Os ministros também definiriam que a Corte Eleitoral ainda deveria editar uma resolução para regulamentar a alteração e para dar segurança jurídica aos partidos. Barroso, no entanto, não entendia que havia necessidade de tal regulamentação. Como ficou vencido neste ponto, do início da validade da alteração, os critérios propostos por ele não constaram na conclusão de julgamento. 

Mas, em reunião com representantes dos partidos feita na quarta-feira (23/9), o ministro foi cobrado a respeito dos detalhes e orientações para cumprimento adequado da distribuição de recursos para candidaturas de pessoas negras. Presidentes de partidos afirmaram a Barroso que, como o processo eleitoral já teve início e os diretórios ainda não sabem de que forma devem dividir os recursos e encaminhar aos estados, e se a liminar do relator será mantida ou reformada. Barroso, então, relatou a situação a Lewandowski, na manhã desta quinta.
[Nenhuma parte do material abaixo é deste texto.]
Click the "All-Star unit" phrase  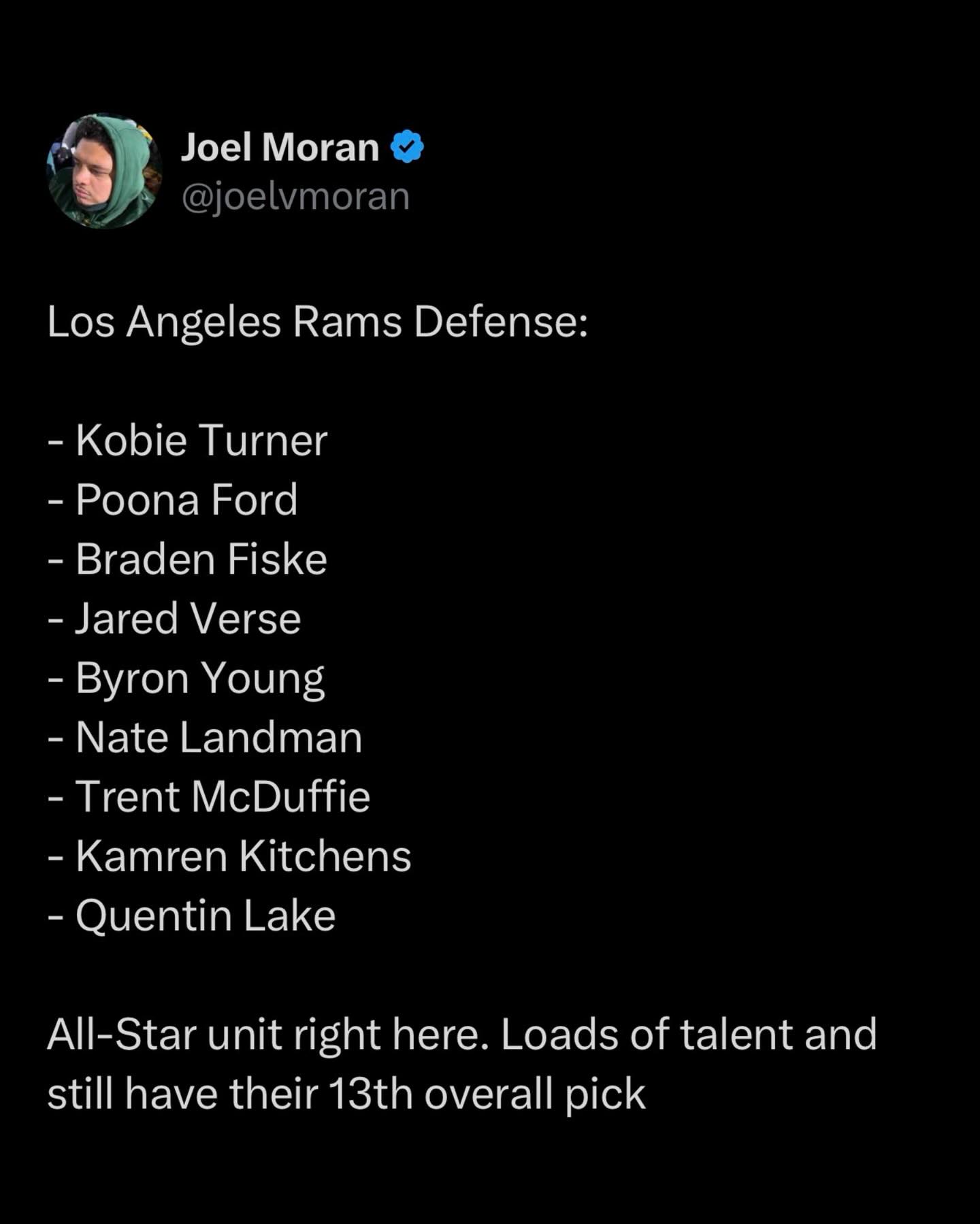click(x=164, y=1035)
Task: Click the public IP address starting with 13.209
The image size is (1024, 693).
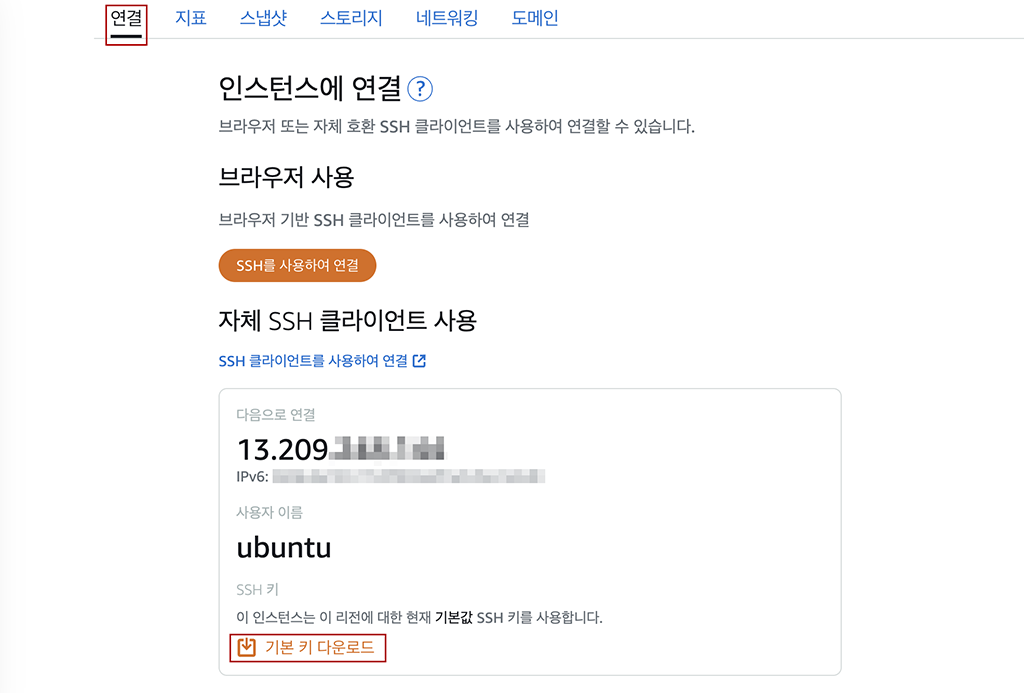Action: click(x=340, y=448)
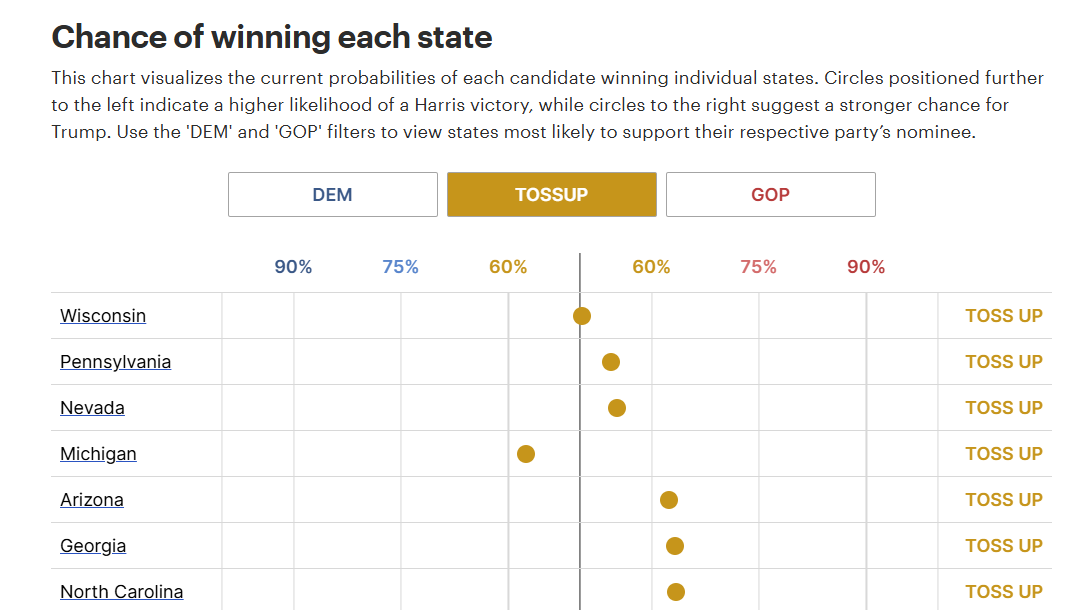Go to the Michigan state link
This screenshot has height=610, width=1090.
pos(98,454)
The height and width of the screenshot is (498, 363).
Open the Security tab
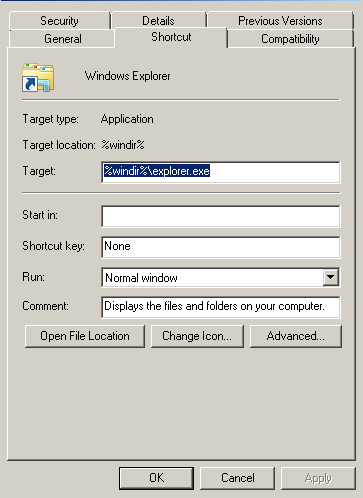(x=59, y=21)
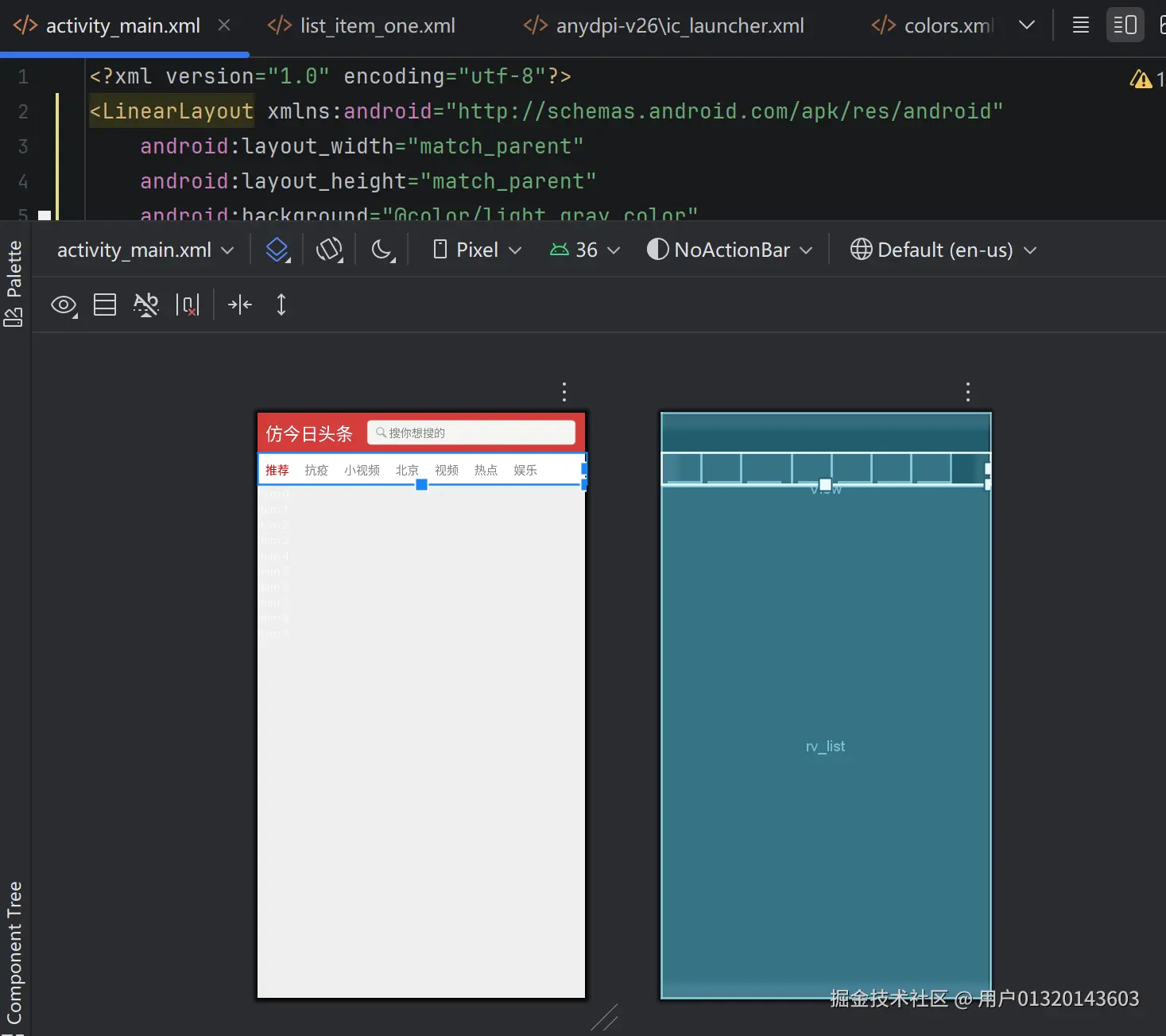The width and height of the screenshot is (1166, 1036).
Task: Open the Select Design Surface layers icon
Action: (x=277, y=250)
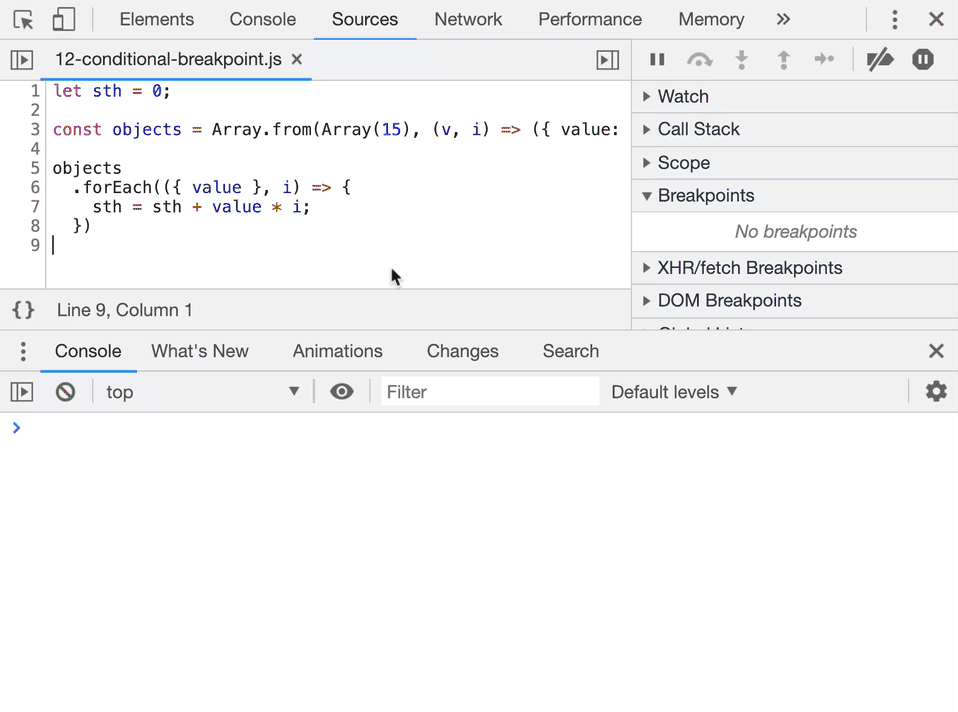Toggle the navigator sidebar
The width and height of the screenshot is (958, 712).
[21, 59]
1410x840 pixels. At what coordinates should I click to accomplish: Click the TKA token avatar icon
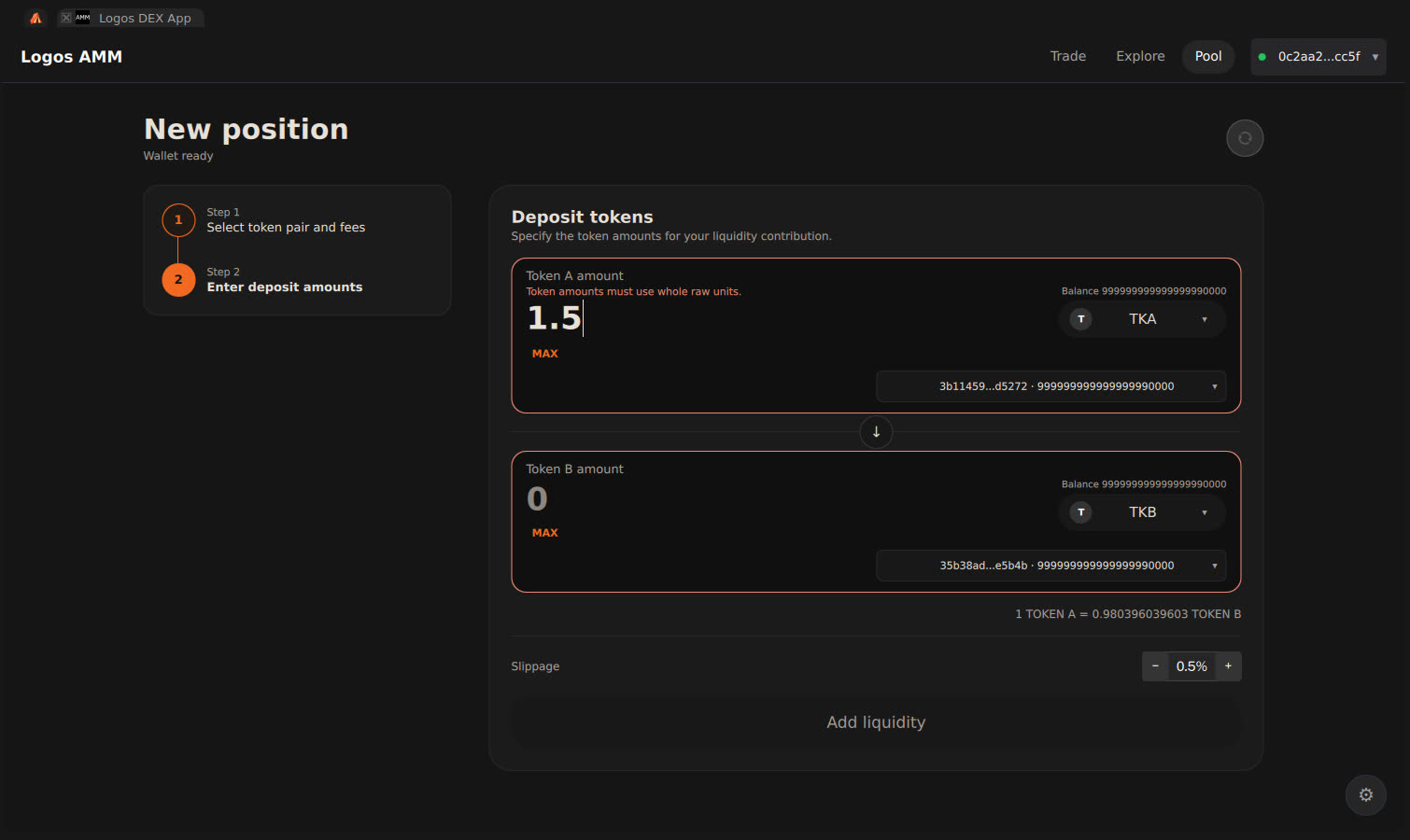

“Em primeiro lugar, destaco que as diretrizes para cálculo e fiscalização da destinação de recursos que constam de meu voto somente foram objeto de discordância, parcial, do ministro Alexandre de Moraes”, disse. “E certo que, ao final, não foi determinado, tal como eu havia proposto, a expedição de comunicação aos partidos com as diretrizes que deveriam nortear a distribuição dos recursos. No entanto, isso ocorreu, evidentemente, porque o ponto ficou prejudicado em decorrência do diferimento da aplicação da decisão para as Eleições 2022.”, explicou Barroso.